• [Given instruction] Rewrite every line of the records below as a numbered list, skipping any blank lines.

++++ Input for this task

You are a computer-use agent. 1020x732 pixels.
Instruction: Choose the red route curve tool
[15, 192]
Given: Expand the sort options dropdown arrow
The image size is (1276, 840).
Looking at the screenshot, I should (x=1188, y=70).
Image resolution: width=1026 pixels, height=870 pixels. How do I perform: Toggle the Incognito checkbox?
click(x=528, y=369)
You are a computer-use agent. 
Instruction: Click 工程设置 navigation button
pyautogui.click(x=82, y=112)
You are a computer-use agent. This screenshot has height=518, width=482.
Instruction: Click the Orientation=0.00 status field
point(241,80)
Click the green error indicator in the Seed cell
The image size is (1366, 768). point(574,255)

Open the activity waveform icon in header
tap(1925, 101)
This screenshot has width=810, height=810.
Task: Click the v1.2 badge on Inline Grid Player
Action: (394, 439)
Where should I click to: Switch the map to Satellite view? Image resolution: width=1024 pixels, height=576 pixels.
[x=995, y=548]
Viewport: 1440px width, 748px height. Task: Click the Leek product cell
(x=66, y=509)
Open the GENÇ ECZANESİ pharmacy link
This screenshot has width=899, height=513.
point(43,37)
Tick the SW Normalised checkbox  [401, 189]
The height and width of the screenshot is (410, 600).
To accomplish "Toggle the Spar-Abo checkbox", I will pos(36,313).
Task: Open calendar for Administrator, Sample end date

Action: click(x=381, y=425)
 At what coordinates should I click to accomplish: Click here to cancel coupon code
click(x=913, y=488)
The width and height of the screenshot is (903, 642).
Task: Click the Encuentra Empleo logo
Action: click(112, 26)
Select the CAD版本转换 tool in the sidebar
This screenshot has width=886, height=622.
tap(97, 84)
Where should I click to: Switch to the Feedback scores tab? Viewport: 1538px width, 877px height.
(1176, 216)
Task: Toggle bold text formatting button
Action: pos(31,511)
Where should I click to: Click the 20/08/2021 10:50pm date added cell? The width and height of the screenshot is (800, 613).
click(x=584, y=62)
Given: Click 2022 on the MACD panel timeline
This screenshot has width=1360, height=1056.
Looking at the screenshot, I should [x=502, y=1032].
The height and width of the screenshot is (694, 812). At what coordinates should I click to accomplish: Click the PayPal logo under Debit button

++++++++

• [Right answer]
1. You are a computer-use agent. 1020x732 pixels.
2. Instruction: Choose the red route curve tool
3. [15, 192]
4. Given: Expand the sort options dropdown arrow
5. The image size is (1276, 840).
6. Looking at the screenshot, I should (x=1188, y=70).
7. Image resolution: width=1026 pixels, height=870 pixels. How do I perform: Toggle the Incognito checkbox?
8. click(x=528, y=369)
9. You are a computer-use agent. 
10. Instruction: Click 工程设置 navigation button
11. pyautogui.click(x=82, y=112)
12. You are a computer-use agent. This screenshot has height=518, width=482.
13. Instruction: Click the Orientation=0.00 status field
14. point(241,80)
15. Click the green error indicator in the Seed cell
16. The image size is (1366, 768). point(574,255)
17. Open the activity waveform icon in header
18. tap(1925, 101)
19. This screenshot has width=810, height=810.
20. Task: Click the v1.2 badge on Inline Grid Player
21. Action: (394, 439)
22. Where should I click to: Switch the map to Satellite view? Image resolution: width=1024 pixels, height=576 pixels.
23. [x=995, y=548]
24. Viewport: 1440px width, 748px height. Task: Click the Leek product cell
25. (x=66, y=509)
26. Open the GENÇ ECZANESİ pharmacy link
27. This screenshot has width=899, height=513.
28. point(43,37)
29. Tick the SW Normalised checkbox  [401, 189]
30. The height and width of the screenshot is (410, 600).
31. To accomplish "Toggle the Spar-Abo checkbox", I will pos(36,313).
32. Task: Open calendar for Administrator, Sample end date
33. Action: click(x=381, y=425)
34.  At what coordinates should I click to accomplish: Click here to cancel coupon code
35. click(x=913, y=488)
36. The width and height of the screenshot is (903, 642).
37. Task: Click the Encuentra Empleo logo
38. Action: click(112, 26)
39. Select the CAD版本转换 tool in the sidebar
40. This screenshot has width=886, height=622.
41. tap(97, 84)
42. Where should I click to: Switch to the Feedback scores tab? Viewport: 1538px width, 877px height.
43. (1176, 216)
44. Task: Toggle bold text formatting button
45. Action: pos(31,511)
46. Where should I click to: Click the 20/08/2021 10:50pm date added cell? The width and height of the screenshot is (800, 613).
47. click(x=584, y=62)
48. Given: Click 2022 on the MACD panel timeline
49. This screenshot has width=1360, height=1056.
50. Looking at the screenshot, I should [x=502, y=1032].
51. The height and width of the screenshot is (694, 812). At what coordinates should I click to accomplish: Click the PayPal logo under Debit button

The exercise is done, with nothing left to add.